Wisdom’s Voice, Wisdom’s Body: Women and the Sophian Feminine in the Silver Age

David Borgmeyer, Independent Scholar

In the The Dying Swan (1916), directed by the pioneering filmmaker Evgenii Bauer, the character of Lidiia is strongly connoted as an iteration of Sophia, the divine feminine and incarnation of Wisdom who was popular among poets, thinkers, theologians, artists, and others at the beginning of the 20th century. Already muted by the genre itself, the ‘sophian’ Lidiia is doubly silenced: she is portrayed as a mute, who can only communicate by writing on a slate.

This voicelessness can be taken in part as a metaphor for current research into Sophia. Scholarship making mention of sophian variations across Russian culture in this period is not uncommon, yet this paper proposes to explore a perspective rarely met in the research published on the topic: that of women.

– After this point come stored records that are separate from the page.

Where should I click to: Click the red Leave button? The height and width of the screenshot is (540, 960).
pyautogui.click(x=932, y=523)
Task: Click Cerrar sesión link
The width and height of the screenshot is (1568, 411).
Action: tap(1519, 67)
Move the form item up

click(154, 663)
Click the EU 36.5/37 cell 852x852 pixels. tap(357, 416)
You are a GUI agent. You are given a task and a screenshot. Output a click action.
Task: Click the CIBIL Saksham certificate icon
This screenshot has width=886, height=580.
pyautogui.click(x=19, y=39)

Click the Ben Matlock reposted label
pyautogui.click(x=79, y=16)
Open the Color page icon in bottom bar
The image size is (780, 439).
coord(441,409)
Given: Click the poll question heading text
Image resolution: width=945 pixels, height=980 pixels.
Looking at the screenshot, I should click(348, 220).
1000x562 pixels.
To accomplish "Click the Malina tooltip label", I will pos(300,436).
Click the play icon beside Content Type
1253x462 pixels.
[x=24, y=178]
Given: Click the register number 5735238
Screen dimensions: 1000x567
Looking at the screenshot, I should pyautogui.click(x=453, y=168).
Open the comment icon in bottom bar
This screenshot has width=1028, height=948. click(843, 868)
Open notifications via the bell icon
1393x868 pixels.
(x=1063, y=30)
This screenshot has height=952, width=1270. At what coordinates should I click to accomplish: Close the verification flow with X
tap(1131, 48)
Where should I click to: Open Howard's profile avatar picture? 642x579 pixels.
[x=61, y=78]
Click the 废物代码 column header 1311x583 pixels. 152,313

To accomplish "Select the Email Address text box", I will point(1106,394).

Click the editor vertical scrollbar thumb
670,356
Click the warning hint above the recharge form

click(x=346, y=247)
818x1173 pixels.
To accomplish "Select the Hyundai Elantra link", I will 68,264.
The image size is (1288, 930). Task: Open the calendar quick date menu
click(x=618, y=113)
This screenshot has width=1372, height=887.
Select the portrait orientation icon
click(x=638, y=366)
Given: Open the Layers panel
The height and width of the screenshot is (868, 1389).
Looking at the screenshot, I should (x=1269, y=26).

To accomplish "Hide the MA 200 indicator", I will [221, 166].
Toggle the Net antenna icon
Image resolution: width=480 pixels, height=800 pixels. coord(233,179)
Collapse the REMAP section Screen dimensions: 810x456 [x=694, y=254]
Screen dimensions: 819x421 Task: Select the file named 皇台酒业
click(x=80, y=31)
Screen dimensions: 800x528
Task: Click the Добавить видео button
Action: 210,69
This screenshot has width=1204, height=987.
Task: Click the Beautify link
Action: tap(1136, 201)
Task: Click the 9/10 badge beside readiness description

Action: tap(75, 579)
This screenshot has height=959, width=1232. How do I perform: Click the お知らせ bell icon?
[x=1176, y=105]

Indeed, most of the best-known sophian figures are men: Vladimir Soloviev, Aleksandr Blok, Andrei Bely, et cetera, and there is very little investigation of the meaning of Sophia for women in Russian culture. Yet there are women for whom Sophia was as telling on their lives and works as she was for men – though not always by their own choice. Several “types” of responses to the idea of Sophia by women will be discussed, focusing on the uses of voice and body and exploring the tension between them, giving some expression and presence to the otherwise nearly mute and invisible female sophian discourse in Silver Age culture.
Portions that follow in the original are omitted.